Text section
____

In its response to the outcry Google used the phrase "pure webspam" to distinguish it from the "shallow or low-quality content" that has largely been the focus of recent criticism. This, as much as anything, acknowledges that what users define as "spam" has evolved over time, and that we're witnessing something of a turning point in what users consider acceptable search results. With that, we're also witnessing a forced re-evaluation of the notion of "quality" search results, both by the search engines and by search marketers. If, as I'll argue, spam was originally thought of as trickery in the SERPs, and subsequently morphed to reference notions of relevancy, then spam as defined as honest, relevant but suboptimal results marks the third phase in the evolution of search spam: spam 3.0.
What is Spam?
Spam is fundamentally "something lacking merit" that has achieved high search engine visibility as a result of deliberate manipulative effort (in the context of this discussion – just to be clear – I am not referring to content delivered by mechanisms outside of search, such as email). Google has traditionally referred to this as "webspam" (Matt Cutts is "the head of Google’s Webspam team"), but I think it is increasingly limiting to think of spam exclusively as links in search results that point to websites (for example, Google may now well return content in a rich snippet that is delivered to them from a data feed, and doesn't reside on a website per se).
What might be, more formally, some of the distinguishing characteristics of search spam?
- Intentional. Search engine spam must, by definition, be directed at improving a resource's visibility in the search engines (in times past, one might have said "of improving the rankings of a website"). However appalling an included result, if it was not designed to perform well in search, it got there by chance.
- Monetarily-focused. For a spammer, the purpose of achieving high visibility in the search engines is to make money. Exceptions where search engine spam has been propagated reasons other than cash exist, but are rare.
- Cost-effective. Search engine spam is at least designed to bring in more money than it costs to produce, though search engine spam has traditionally had an eye on an astronomical, rather than simply acceptable, ROI.
- Suboptimal. A top spam result is never the same as the top result that would be returned by a user conducting a through, independent survey of available resources.
I think these characteristics, in aggregate, provide some rough constants by which "spam" can be referenced throughout its history – with an emphasis on "rough." The characteristic, in particular, that spam is always "suboptimal" will certainly require further examination, as the quality of a resource is subject both to opinion and context. I'll also leave aside too, for the moment, the degree to which quality might be used to distinguish between "spamming" and "search engine optimization," as both these activities are, broadly, intentional and cost-effective manipulation of search results for financial gain.
The Evolution of Spam
In the table below is a summary of what I think what has typified search spam through different phases, as well as the different ways search engines have responded to spammers' efforts. There's a lot of overlap between categories, and certainly spam or spam counter-measures are not mutually exclusive to each phase (for example, spammers are still keyword stuffing, and Google is still working at neutralizing at the impact of keyword stuffing).

____

Given records

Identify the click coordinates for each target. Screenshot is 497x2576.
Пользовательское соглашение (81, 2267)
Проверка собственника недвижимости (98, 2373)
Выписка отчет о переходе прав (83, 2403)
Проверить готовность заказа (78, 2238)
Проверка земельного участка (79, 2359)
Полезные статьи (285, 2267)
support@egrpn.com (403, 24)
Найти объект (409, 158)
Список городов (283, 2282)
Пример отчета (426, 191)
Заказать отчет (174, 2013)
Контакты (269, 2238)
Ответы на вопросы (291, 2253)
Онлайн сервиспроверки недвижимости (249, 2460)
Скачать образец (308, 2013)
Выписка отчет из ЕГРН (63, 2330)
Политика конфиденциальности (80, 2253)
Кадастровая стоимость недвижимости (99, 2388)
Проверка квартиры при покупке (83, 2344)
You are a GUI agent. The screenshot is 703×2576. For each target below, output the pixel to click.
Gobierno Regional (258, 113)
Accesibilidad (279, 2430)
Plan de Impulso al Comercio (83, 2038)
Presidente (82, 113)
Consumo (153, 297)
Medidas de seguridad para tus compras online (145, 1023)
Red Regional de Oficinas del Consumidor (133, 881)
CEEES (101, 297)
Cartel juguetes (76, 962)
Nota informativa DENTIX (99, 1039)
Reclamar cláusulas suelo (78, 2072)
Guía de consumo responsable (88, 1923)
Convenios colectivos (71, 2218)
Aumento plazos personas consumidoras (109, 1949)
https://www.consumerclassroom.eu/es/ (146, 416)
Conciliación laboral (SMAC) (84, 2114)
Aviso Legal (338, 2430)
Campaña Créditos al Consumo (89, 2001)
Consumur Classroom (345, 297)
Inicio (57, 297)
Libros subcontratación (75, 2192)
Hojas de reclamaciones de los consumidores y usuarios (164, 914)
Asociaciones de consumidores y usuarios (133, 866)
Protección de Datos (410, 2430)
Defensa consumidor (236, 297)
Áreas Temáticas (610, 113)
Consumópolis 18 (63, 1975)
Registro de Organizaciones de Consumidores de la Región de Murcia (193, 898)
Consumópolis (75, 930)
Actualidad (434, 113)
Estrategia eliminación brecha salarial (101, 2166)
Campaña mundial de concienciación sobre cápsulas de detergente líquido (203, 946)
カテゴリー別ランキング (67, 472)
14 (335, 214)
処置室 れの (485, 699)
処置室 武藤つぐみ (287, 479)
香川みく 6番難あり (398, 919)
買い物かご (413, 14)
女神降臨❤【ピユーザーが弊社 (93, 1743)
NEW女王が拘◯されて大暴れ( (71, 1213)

____

Goals
**1.** Reproduce the passage from the article on search spam, starting with "- Monetarily-focused. For" and going on through "of available resources.".
**2.** According to the article on search spam, why is it increasingly limiting to think of spam only as links in search results that point to websites? Answer in one to three sentences.
Nothing in the rows matters here.

Full answers
**1.**
- Monetarily-focused. For a spammer, the purpose of achieving high visibility in the search engines is to make money. Exceptions where search engine spam has been propagated reasons other than cash exist, but are rare.
- Cost-effective. Search engine spam is at least designed to bring in more money than it costs to produce, though search engine spam has traditionally had an eye on an astronomical, rather than simply acceptable, ROI.
- Suboptimal. A top spam result is never the same as the top result that would be returned by a user conducting a through, independent survey of available resources.

**2.** Google may now return content in a rich snippet that comes to it from a data feed. That content doesn't reside on a website as such.